──────── Data shown ────────

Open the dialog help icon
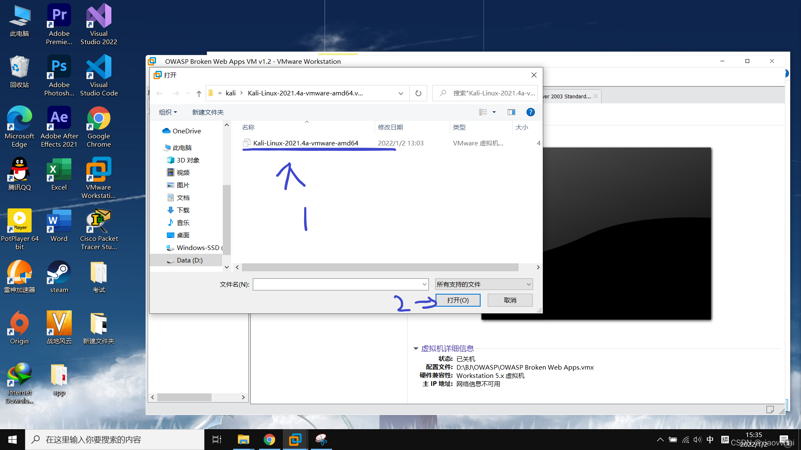 [530, 112]
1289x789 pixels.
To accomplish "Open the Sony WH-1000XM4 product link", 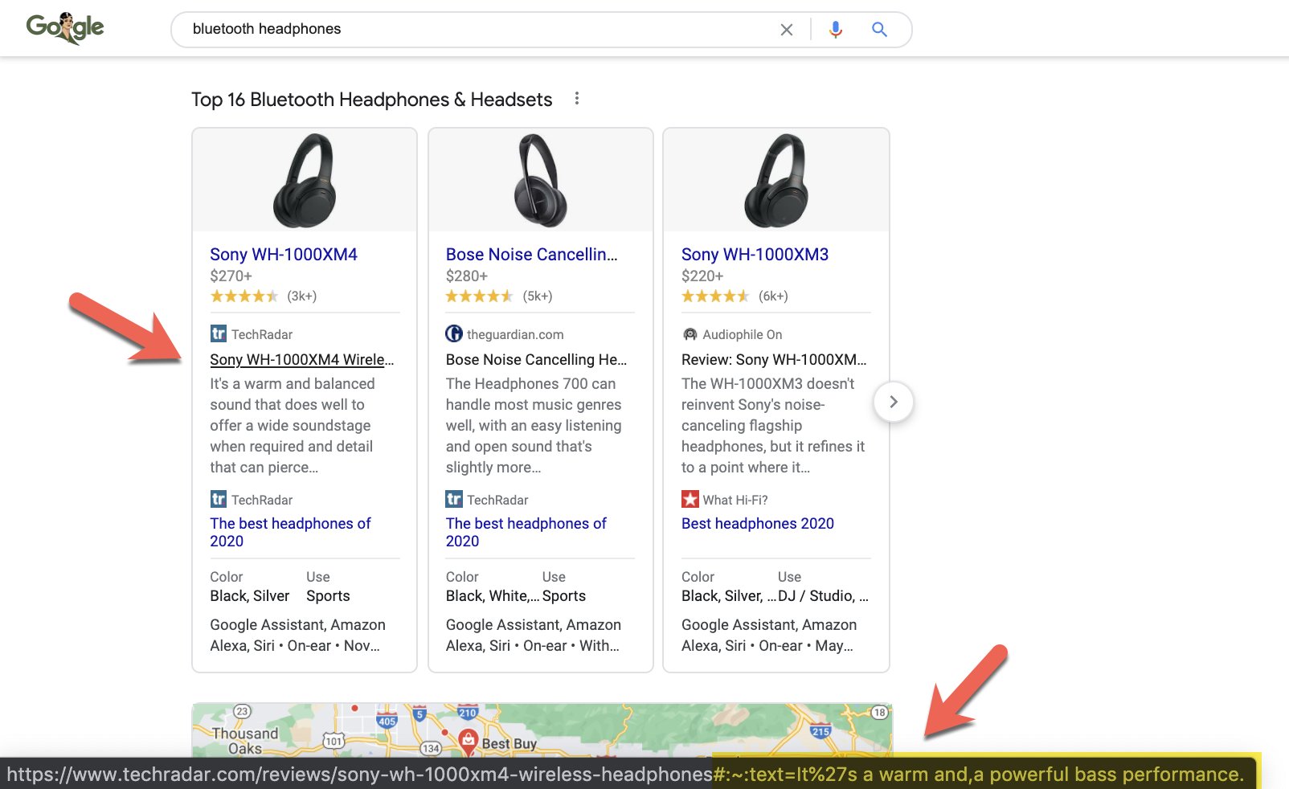I will (285, 254).
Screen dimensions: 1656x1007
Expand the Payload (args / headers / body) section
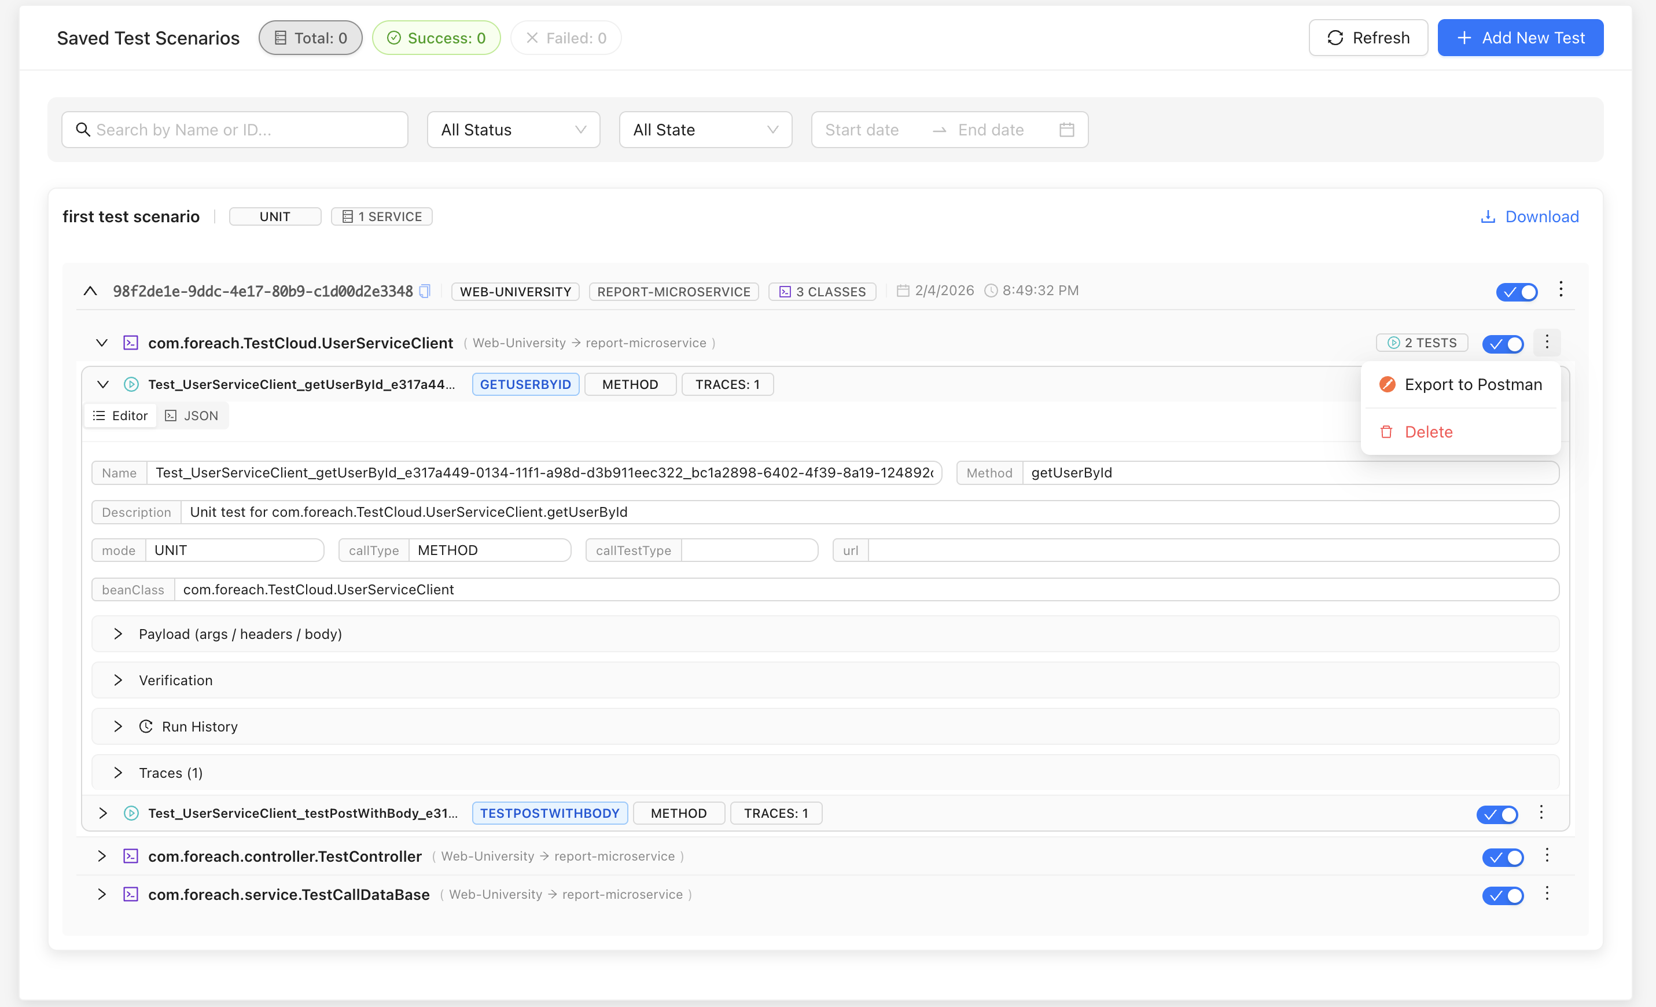click(x=240, y=633)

────────

» **Activity**: Only the lines from the one with "Screen dimensions: 1656x1007" through the final line of the entries above should be transcribed, exactly and without pictures.

» **Task solution**:
Screen dimensions: 1656x1007
Expand the Payload (args / headers / body) section
click(x=240, y=633)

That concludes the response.